Uma desses cânones da humanidade é o direito da dúvida, mas parece que atualmente ninguém quer se valer dele. Qual o problema de não precisar saber de tudo? Já não se tem mais aquele prazer incômodo de ficar com a pulga atrás da orelha. Aquele pé atrás hoje nem mais dá aqueles chutes incertos sabendo-se lá onde vão parar. O que vale agora é cravar com a sola e afirmar com bestas convicções.

A sombra da dúvida diminui com o passar do tempo e quem quer ter o prazer de não saber é bombardeado a cada dia com as certezas que ficam em seu encalço. Não adianta fugir. A culpa é dos novos tempos. Qualquer informação ao alcance de mão. Não sabe? Esqueceu? É só conferir se a conexão do seu 4G está ok e… voilà! Ali está o link que você precisava e acabar com ansiedade que o afligia para saber se o ator daquele filme era o Morgam Freeman ou Samuel L. Jackson.
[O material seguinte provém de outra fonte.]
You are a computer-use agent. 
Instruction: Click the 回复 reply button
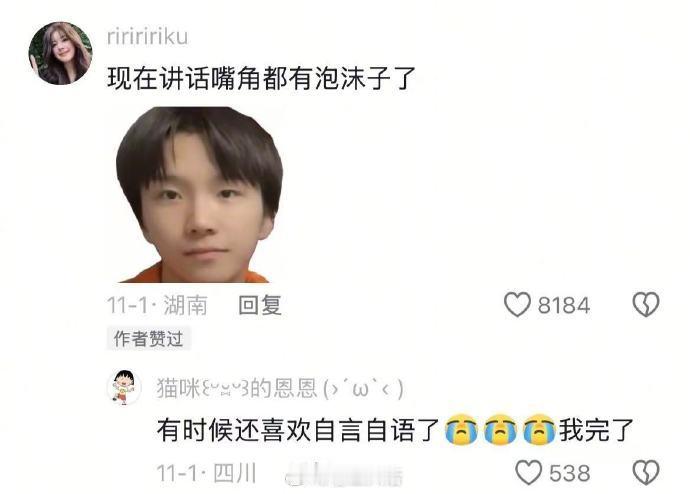tap(260, 305)
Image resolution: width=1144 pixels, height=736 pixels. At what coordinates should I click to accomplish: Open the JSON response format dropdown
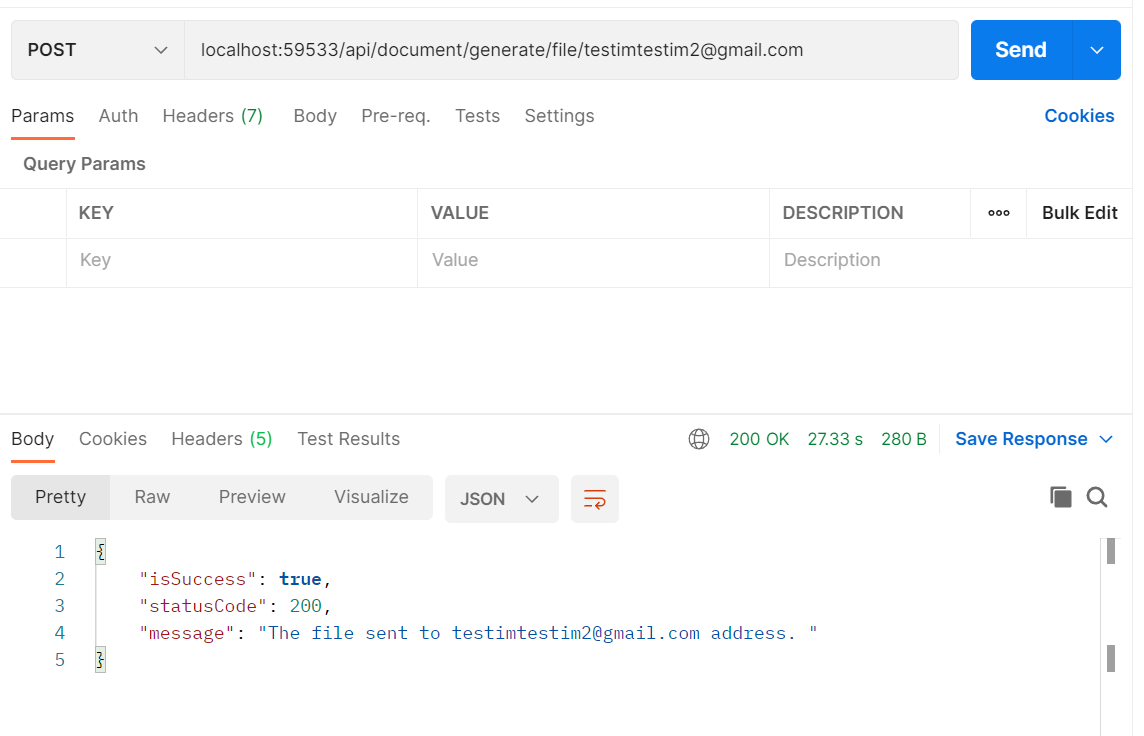click(x=501, y=497)
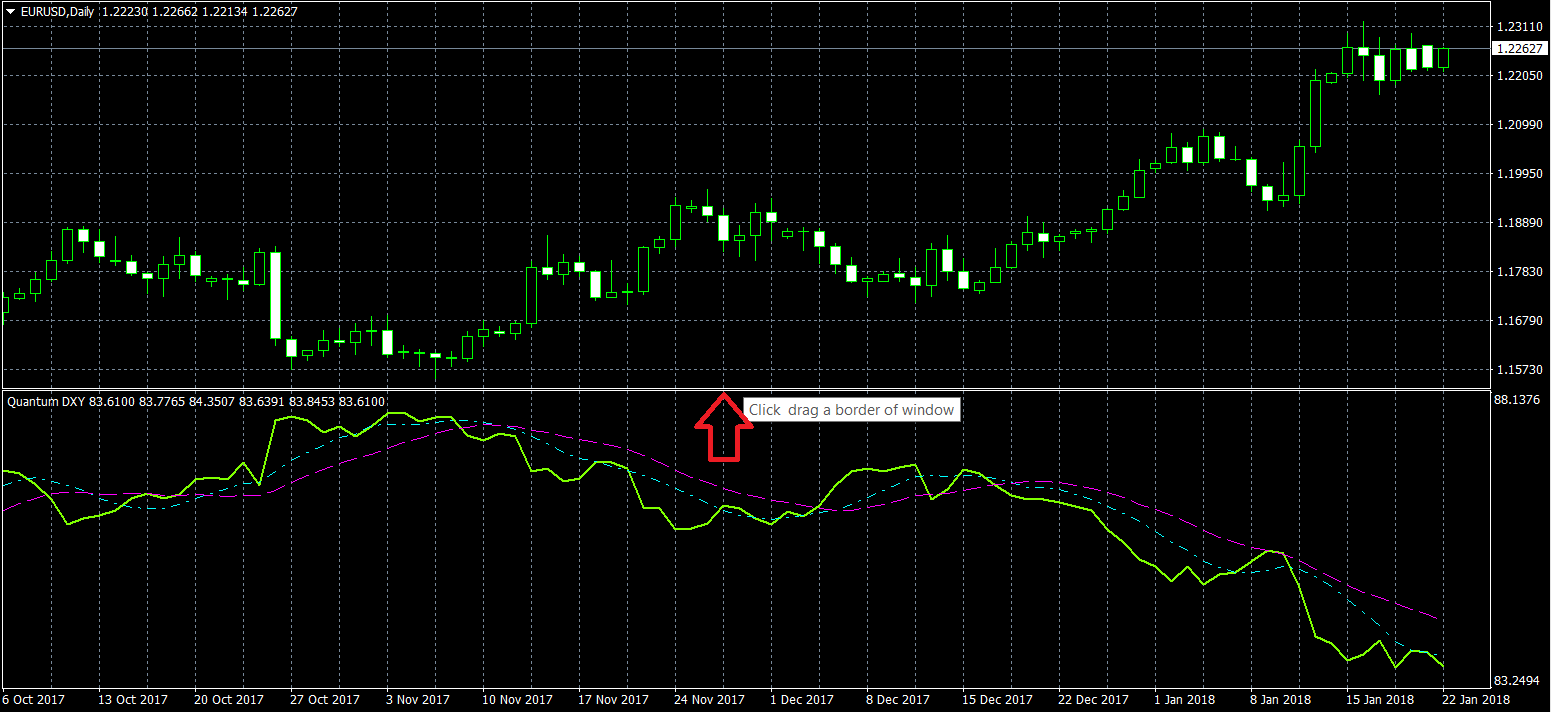Click the 24 Nov 2017 date label
This screenshot has height=712, width=1552.
(x=709, y=699)
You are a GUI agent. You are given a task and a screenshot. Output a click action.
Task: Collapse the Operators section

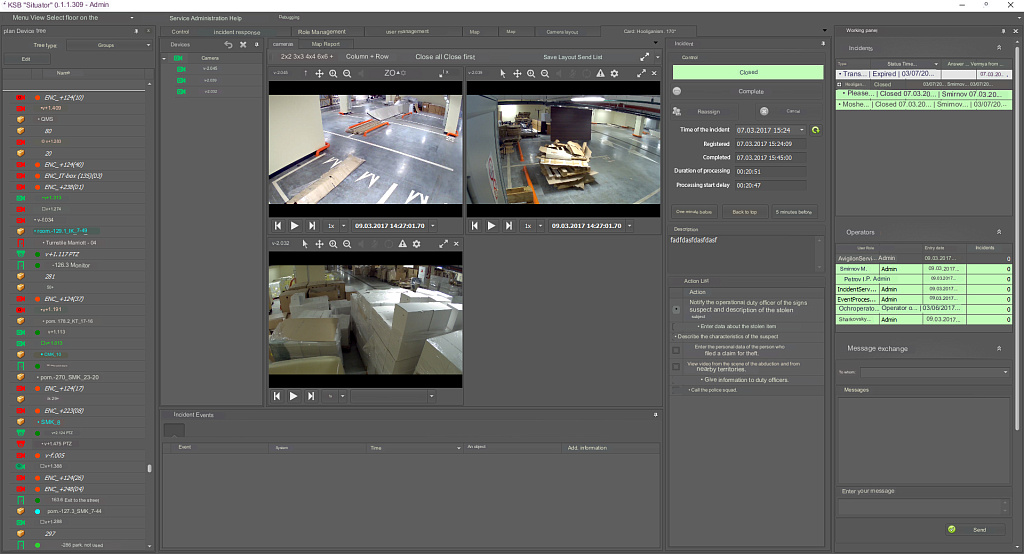tap(999, 232)
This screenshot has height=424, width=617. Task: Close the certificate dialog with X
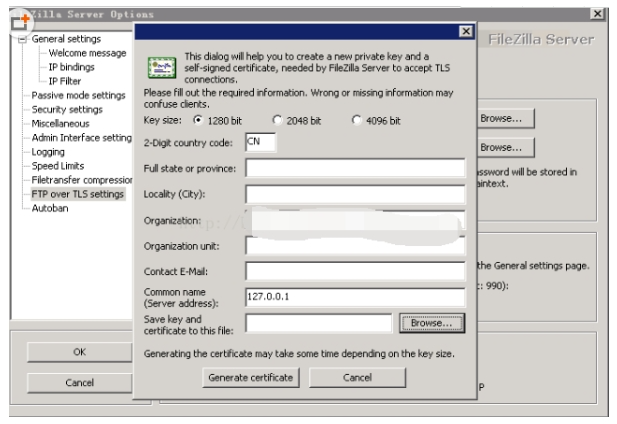click(465, 33)
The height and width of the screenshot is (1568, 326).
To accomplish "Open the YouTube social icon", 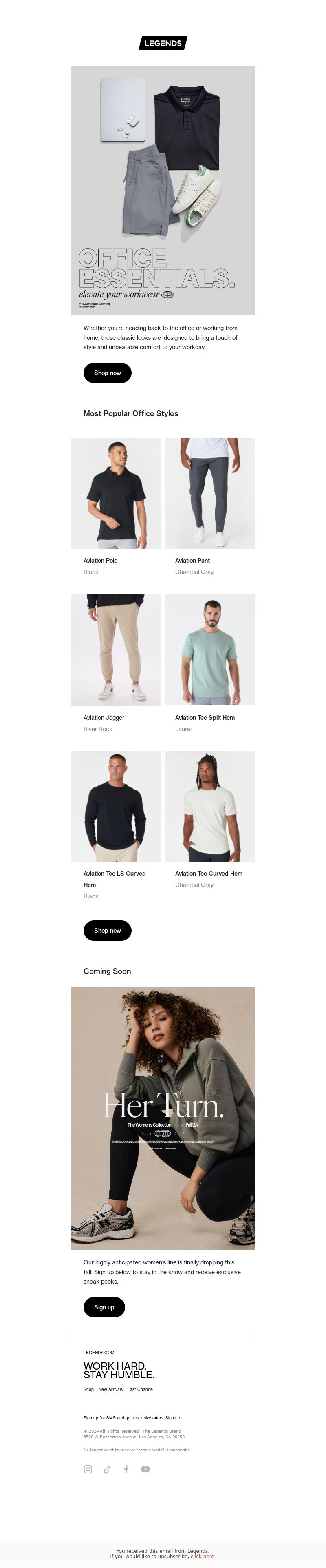I will coord(145,1469).
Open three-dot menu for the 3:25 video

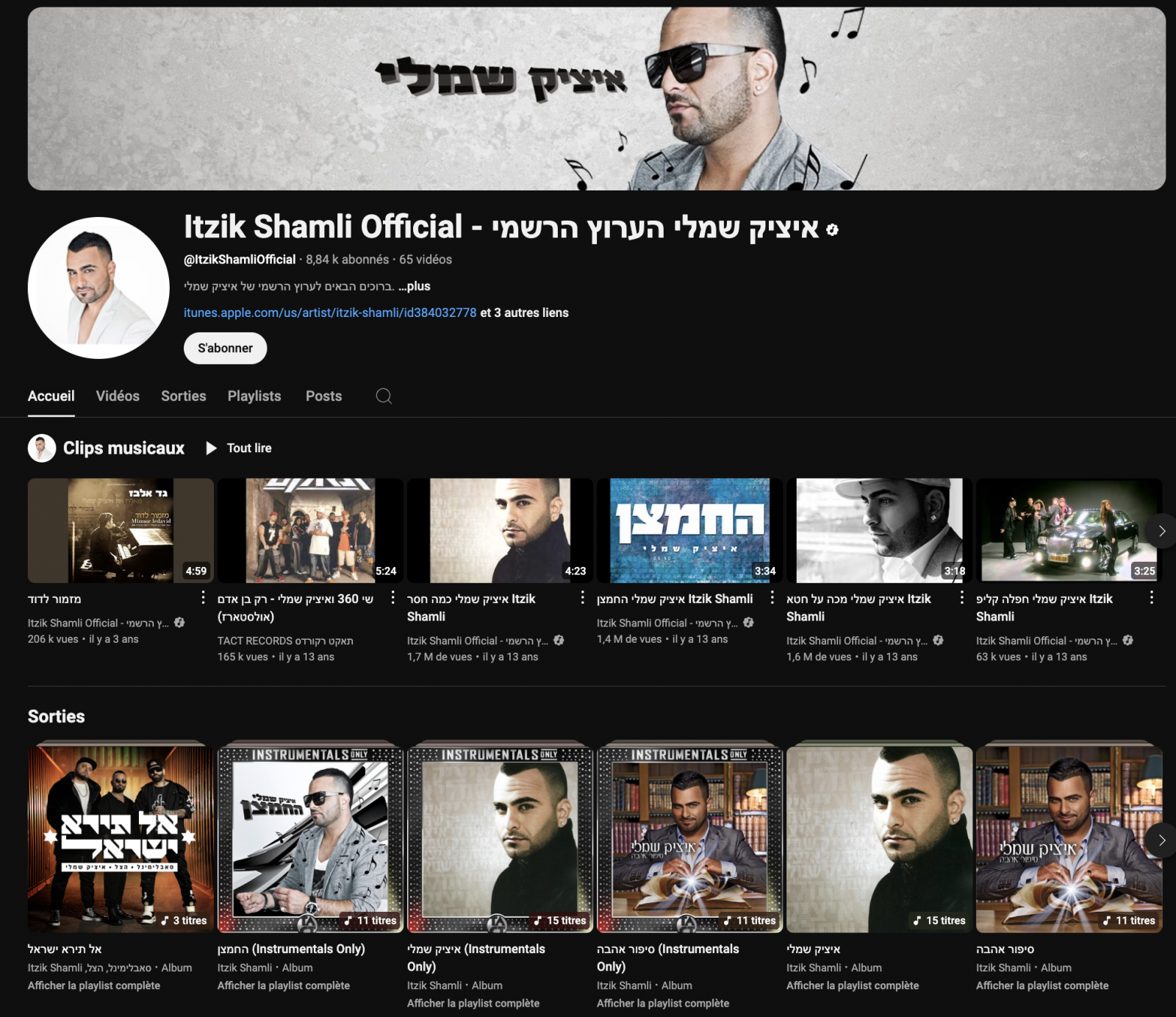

Longe de mim querer ser saudosista, tecnologia está aí para nos ajudar e viva o avanço da ciência, mas tenho lembranças açucaradas das boas brigas de bar. De um lado, cheio de razão nenhuma, o barrigudo de bigode bradava: “Aquele gol foi do Silas Lenhador”. Na outra ponta da mesa o magrelo de finos óculos e caneta no bolso da camisa soltava: “Que nada! Você está falando merda. O gol foi do Mimi, e digo mais, aos quinze do segundo tempo”.

Estava criado o impasse e dali só sairiam depois do veredicto dado por, nada mais, nada menos, do que Gomes, o juiz de paz, que quando não estava resolvendo esse tipo de arenga voltava as funções de garçom e enchia o copo dos dois brigões de boca. “Autoridade, diz para esse bêbado que ele está todo errado e confirma o que eu disse. O gol foi ou não foi do Mimi?”

E assim as coisas eram resolvidas. O garçom pegava conversa de meia orelha e dizia que um dos dois estava errado, geralmente o mais nervoso, para que aquela discussão rendesse muito ainda e aumentasse o tamanho da conta. Na semana seguinte, ou na mesa ao lado, haveria um quiproquó parecido e todo mundo voltava com uma dúvida diferente para casa. “Acho que ele pode ter razão. O Silas Lenhador estava jogando muito naquela época”.

Duvido um imbróglio desse acontecer em dois mil e esses anos. Segue a cena. @HumansontheWall segura seu chopp IPA enquanto espera seu hamburguinho artesanal ser servido. Seu amigo @ThePriceDark chega e senta na cadeira de praia que está ao seu lado instalada na calçada em frente ao bar que está uns 180 km do mar mais próximo. Com os olhares fixados nas telas daquilo que eu dia chamaram telefone celular, um deles indaga:

Tá sabendo que o ator fulano vai ser o protagonista daquela franquia iraniana?” “Não vai ser o fulano, vai ser o Beltrano”. “Tem certeza?”. “Não, pera. Bro, qual a senha do wi-fi?” O garçom aponta uma sequência de números na parte de baixo do cardápio feito de papel reciclado. Em menos de um minuto. “Tá vendo, olha aqui, é o Beltrano mesmo, te falei”. Fim da dúvida e Bro, o garçom, chega com o hamburguinho.